* [TASK TO COMPLETE]: Filter the data below for the string "option" and copy each matching line.

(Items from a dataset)
[Start of section]

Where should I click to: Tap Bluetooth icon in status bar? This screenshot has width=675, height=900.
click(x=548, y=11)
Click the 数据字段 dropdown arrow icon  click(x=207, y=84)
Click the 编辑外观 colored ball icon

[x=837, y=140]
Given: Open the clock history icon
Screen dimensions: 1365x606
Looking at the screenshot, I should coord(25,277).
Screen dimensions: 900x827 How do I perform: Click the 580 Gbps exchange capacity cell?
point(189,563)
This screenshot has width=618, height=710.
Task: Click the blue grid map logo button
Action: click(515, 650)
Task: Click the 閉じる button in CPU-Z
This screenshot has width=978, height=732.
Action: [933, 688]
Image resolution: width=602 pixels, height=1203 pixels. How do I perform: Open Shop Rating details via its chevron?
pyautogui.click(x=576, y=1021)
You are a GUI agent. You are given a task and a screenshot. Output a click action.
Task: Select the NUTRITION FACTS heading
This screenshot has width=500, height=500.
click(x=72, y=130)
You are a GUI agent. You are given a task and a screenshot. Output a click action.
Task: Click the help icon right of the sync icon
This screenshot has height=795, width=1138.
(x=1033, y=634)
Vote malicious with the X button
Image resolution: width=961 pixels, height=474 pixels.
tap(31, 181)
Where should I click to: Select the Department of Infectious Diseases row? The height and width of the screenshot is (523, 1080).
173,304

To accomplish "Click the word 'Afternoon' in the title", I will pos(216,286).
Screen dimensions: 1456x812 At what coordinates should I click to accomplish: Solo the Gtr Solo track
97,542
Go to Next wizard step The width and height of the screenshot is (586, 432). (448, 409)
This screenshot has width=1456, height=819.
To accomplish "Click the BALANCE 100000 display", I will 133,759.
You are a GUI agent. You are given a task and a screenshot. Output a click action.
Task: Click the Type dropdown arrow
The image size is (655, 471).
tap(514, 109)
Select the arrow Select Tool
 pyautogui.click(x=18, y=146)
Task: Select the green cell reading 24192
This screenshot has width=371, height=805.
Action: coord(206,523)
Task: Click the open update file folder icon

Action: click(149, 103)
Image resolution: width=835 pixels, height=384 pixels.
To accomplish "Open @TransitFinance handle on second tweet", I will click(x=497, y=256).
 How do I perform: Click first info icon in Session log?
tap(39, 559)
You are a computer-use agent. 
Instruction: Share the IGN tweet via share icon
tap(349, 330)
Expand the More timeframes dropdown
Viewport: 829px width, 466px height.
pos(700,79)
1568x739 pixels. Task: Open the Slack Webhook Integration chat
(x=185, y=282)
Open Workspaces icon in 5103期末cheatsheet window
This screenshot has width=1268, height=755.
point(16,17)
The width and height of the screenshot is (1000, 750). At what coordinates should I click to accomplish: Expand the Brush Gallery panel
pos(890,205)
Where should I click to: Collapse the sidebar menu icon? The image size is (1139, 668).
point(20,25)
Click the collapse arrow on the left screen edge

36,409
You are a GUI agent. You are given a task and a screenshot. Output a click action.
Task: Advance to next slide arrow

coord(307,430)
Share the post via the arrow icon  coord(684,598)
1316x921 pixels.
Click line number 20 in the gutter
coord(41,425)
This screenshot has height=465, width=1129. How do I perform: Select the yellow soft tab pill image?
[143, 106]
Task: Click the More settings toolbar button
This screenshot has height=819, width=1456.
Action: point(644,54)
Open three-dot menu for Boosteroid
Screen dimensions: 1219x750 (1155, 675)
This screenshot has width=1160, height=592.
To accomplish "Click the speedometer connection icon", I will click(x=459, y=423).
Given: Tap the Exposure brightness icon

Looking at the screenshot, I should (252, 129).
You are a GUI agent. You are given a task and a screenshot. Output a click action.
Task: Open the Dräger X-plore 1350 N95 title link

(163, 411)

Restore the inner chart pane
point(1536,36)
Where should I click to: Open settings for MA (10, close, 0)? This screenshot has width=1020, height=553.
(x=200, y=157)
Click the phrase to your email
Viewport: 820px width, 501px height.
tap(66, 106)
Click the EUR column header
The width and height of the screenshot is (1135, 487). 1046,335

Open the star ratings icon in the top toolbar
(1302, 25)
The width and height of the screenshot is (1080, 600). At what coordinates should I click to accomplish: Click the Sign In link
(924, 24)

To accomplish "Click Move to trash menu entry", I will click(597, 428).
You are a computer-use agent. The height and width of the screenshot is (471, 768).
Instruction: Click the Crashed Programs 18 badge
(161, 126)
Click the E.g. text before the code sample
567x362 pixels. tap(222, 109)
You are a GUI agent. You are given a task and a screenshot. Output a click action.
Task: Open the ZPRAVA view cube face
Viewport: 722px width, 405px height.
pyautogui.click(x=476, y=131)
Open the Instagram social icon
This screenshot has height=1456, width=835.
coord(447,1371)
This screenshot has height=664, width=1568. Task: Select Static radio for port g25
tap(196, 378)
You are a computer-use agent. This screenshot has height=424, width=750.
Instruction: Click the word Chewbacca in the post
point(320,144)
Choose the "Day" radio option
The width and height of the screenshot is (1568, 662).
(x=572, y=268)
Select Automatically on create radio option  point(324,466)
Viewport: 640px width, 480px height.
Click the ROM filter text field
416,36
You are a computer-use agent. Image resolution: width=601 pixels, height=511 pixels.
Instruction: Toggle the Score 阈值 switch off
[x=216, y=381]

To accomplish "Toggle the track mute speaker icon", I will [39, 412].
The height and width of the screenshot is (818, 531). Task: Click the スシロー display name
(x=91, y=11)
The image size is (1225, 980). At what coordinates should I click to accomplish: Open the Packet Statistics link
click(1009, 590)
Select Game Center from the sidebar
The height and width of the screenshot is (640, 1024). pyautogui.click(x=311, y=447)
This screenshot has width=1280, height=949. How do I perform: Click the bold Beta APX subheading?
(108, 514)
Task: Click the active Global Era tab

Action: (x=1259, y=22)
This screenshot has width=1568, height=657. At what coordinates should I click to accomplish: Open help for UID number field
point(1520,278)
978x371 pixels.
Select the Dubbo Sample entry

[End of section]

* [YOUR SOLUTION]:
Choose the "Day" radio option
Select Automatically on create radio option  point(324,466)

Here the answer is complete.